Kruse: “It’s my third year running. I hit 4:26(.62) last year in the (4A-1) Regionals, and I’m looking forward to the season. I’m not where I was before my injury, but I am working harder every week, and I hope that we will have a better track season.
The East Coast Champion (Yes, there actually was a train named the East Coast Champion!)
From the opening gun, there was much speculation as to which team would conquer all. For the Boys, first of all, you had Flagler. Their mascot should be a phoenix, because—by the end of every season—this 4A team always seem to rise from the ashes of the previous year’s graduations to establish themselves as the team to beat.

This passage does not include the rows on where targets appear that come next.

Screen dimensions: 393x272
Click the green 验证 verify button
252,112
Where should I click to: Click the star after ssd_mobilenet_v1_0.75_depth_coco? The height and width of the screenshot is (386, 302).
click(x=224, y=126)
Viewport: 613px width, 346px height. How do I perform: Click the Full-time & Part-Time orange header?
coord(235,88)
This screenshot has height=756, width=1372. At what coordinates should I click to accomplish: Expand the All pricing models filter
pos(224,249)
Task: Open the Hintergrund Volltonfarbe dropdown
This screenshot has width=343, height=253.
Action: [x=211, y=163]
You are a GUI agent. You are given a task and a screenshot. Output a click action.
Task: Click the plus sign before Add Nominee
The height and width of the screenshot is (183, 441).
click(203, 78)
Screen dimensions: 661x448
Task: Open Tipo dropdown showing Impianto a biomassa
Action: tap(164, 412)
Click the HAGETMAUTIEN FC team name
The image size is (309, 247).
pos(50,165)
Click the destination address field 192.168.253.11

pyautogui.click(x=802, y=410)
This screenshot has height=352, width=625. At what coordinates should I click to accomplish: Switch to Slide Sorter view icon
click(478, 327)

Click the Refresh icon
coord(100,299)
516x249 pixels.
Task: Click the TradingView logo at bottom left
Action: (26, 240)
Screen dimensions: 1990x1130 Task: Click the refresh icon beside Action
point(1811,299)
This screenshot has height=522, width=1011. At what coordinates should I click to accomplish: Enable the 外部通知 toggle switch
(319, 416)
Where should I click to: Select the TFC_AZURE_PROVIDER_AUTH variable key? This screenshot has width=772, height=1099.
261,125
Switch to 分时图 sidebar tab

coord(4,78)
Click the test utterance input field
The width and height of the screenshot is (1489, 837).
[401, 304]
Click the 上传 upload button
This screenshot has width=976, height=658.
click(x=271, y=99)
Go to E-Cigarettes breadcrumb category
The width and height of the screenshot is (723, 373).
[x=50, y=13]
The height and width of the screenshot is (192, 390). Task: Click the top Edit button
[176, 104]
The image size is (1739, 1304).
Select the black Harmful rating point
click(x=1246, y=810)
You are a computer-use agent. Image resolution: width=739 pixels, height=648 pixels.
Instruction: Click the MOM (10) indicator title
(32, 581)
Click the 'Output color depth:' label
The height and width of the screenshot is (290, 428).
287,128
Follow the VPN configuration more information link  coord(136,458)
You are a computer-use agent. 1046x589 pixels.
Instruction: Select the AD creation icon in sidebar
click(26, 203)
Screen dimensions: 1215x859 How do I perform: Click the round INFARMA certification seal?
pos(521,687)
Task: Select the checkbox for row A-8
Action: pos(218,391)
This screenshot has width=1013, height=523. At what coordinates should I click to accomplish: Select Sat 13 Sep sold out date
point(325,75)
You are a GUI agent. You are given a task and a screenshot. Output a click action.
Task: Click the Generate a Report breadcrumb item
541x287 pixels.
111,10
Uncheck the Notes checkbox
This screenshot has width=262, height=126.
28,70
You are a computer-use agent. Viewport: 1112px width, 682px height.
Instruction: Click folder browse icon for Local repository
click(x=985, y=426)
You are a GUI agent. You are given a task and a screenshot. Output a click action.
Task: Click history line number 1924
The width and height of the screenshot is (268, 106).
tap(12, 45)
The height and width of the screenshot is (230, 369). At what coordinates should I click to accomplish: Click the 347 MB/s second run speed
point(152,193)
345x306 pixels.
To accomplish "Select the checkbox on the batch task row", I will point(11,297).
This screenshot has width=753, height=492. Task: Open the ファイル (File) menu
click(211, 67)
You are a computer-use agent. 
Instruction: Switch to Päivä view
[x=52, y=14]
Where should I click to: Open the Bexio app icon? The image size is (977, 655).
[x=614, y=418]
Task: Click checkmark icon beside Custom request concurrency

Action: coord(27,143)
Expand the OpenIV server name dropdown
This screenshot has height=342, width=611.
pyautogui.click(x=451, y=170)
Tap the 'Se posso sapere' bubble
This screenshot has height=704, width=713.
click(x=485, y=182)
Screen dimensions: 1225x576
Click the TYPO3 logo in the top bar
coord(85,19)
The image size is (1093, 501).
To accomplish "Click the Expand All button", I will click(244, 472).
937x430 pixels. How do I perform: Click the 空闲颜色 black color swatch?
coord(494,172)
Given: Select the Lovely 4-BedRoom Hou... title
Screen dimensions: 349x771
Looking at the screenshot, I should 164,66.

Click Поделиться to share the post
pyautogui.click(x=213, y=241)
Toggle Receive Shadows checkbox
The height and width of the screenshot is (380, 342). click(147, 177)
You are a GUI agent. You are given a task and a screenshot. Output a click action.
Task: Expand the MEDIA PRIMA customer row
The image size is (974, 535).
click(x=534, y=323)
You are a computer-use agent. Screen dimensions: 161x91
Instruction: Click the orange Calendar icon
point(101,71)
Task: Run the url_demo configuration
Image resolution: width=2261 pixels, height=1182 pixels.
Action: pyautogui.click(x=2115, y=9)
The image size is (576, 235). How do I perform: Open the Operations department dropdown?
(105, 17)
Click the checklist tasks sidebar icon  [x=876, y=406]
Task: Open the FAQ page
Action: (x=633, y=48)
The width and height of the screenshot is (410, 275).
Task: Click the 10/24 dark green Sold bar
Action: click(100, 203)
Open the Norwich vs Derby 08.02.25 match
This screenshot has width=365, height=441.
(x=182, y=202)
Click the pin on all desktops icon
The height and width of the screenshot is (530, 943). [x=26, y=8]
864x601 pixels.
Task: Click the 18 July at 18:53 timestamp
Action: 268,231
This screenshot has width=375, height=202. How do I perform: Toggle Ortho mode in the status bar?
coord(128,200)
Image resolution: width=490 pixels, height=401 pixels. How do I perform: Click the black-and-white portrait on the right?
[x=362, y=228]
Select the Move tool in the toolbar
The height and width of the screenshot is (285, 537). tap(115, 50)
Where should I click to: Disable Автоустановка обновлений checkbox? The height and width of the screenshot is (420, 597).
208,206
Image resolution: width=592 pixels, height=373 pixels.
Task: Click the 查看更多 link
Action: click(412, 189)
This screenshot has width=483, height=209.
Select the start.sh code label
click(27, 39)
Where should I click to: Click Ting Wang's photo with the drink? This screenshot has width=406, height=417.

Next is Dr. Phillips, whose distance runners seem to know no limits. Despite injuries, graduations, and other unwelcome guests on their gravy train, they will find a way to be a contender.
Whether Dr. Phillips wins, places, or shows, Buchholz--riding a parallel track--makes it a race to remember.
And, of course, Colonial brings heart to every event, picking up points here, there and everywhere to sneak up there and challenge for the championship of any meet which they enter.
And the envelope please. Ahem. It was Dr. Phillips 143.5, Buchholz 134, Colonial 88, and Vero Beach 86.5. (Dr. Phillips had six firsts, three seconds and three thirds; Buchholz had five firsts, three seconds and two thirds.)
While the District 1 and 2/Region 1 teams were occupied with each other, the Vero Beach transports—after a (roughly) 146.32 mile trip--pulled into the bus area, unloading a sizeable female army, which proceeded to invade Sal Campanella Field. They scored high (seven firsts and six seconds), and they scored often. When the points were tallied, they had amassed a grand total of 159. Gainesville was second (108), Colonial was third (101), and Dr. Phillips fourth (90.5).
I wish to extend my condolences to two track families who recently suffered a loss; one over Christmas and one this past week. I hope our readers will pardon me for not elaborating, but the events that occurred are more of a private nature, and I wish to respect that.